Boston legend Joe Perry may be 67, but there’s no mandatory retirement age in rock ‘n’ roll, and if there was the guitar-slinger would blow by it. Perry co-leads his main band, Aerosmith, and is an essential part of the Alice Cooper-helmed Hollywood Vampires. He just released his fourth solo album, “Sweetzerland Manifesto.” Steeped in blues-rock, he recruited singers Robin Zander (of Cheap Trick), David Johansen, Terry Reid, Chris Robinson (of Black Crowes) and Gary Cherone (of Extreme). Still, Perry has no illusions about the solo career taking off—or taking over.
“It was strictly about making music and having fun,” he says about the album. “No pressure, no expectation about getting on the radio. I just pictured playing the songs live because they’d be a lot of fun to play.” Perry laid claim to classic rock status the old-fashioned way so—ahead of his gig at the House of Blues on April 18—we caught up with him for a chat about how Boston factored into his creative evolution, what he loves about our city, and what the future holds.
How has Boston changed since Aerosmith lived on Commonwealth Avenue in the ‘70s?

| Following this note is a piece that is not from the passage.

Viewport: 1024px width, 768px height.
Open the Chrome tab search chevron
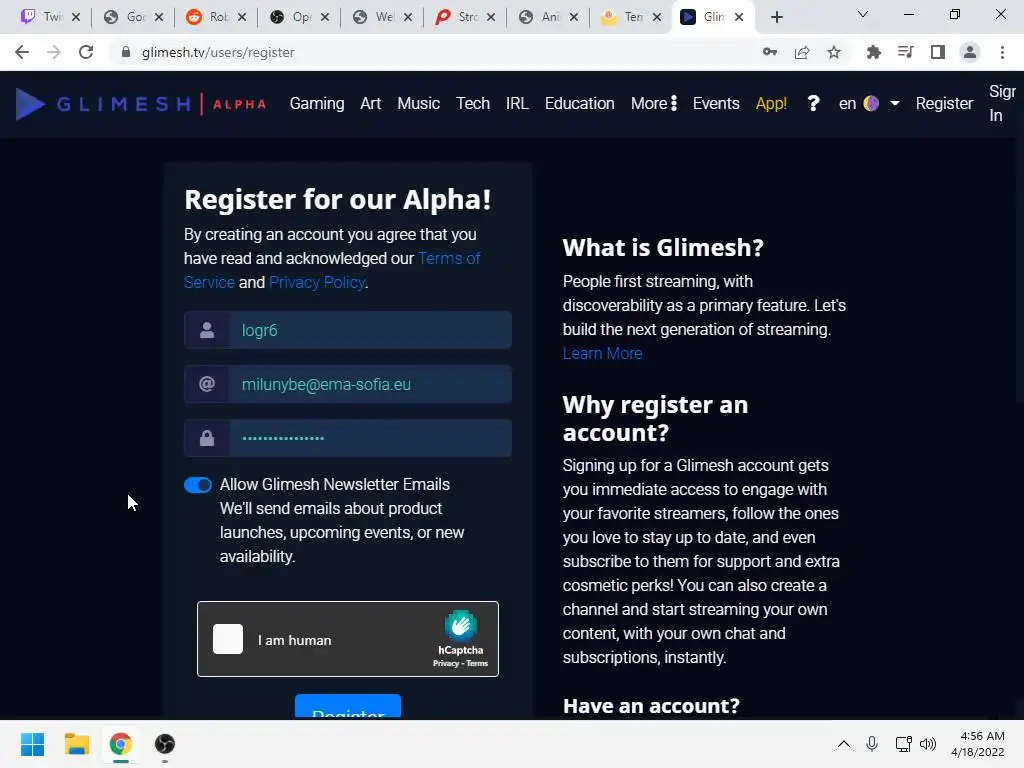(x=863, y=15)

We grew up in an era that was based around going to see rock ‘n’ roll bands play live. There were a lot more bands and a lot more places to play rock ‘n’ roll. You can still go and listen to all kinds of music, but I think that the scene reflects people’s tastes. Overall, that’s really healthy. One of the things Boston always had—and that hasn’t changed—is that it’s one of the biggest college towns in the country.
What brought you to Boston initially?
There were a lot of opportunities to play. The frat houses, the clubs, spreading out into the suburbs—that gave us a really good platform. I think overall the creativity and the vibe of the city is really special. It’s probably the smallest world-class city that I know of. And it’s always retained that.

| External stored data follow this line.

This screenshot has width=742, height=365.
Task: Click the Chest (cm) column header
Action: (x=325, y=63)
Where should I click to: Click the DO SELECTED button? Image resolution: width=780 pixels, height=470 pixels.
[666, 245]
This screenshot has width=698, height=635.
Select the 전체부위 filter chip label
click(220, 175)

Where did you go to eat out?
The band’s favorite places to eat back then were Newbury Steak House, if we felt flush that week, and the Dugout.
You’re mostly in L.A. these days. What do you like about coming home?
There are things that haven’t changed much. Alan Bilzerian has a world-class clothing boutique on Newbury Street and the walk down Newbury Street is always a rush. Walking around Harvard Square always feels the same. Every September, you can’t get around any of the streets because of all the U-Haul trailers— that’s one of the things that makes Boston Boston. I still love it.
Did the city, and its rough edges, help Aerosmith shape its rock ‘n’ roll identity?
Well, there was the “Bad Boys from Boston” tag. I always thought it was kind of wrong when the press started calling us that because as far as I was concerned the J. Geils Band were—and still are—one of the best live bands I’d ever seen, hands down.
How did it feel when Aerosmith started to take off?
The summer right before it really broke [in 1973], we were an entity, but we were still having trouble making ends meet, paying the rent. Then after the first record was out we played a 2000-seat place outside Boston—I think it was Shrewsbury, some high school—and it was packed. It was like, “Wow, what happened here?”
In 2016, there was talk of a farewell Aerosmith tour. What’s the plan?
It sounded good on paper two months before the tour started, but then we said it ain’t gonna happen. We really softened the edges on that one. I’m sure there will be a time when there will be a “last gig,” but I can’t see it right now. The plan is to lay back for a little while and start gearing up again. Our 50th anniversary is in 2020. We may do a festival here and there, but it will start in earnest at the end of 2018. I don’t know what shape it’s going to take.
Will there be a new Aerosmith record?
We’ve talked about it. I’m busier now than I’ve been in a long time, putting this solo record out and then looking at a Hollywood Vampires tour this summer.
Are you hitting the road for your new solo record?
Yeah, I’d like to if I can find some time. Every song is designed to play live. I’d really like to go out and do a proper two-month tour—but we’ll see.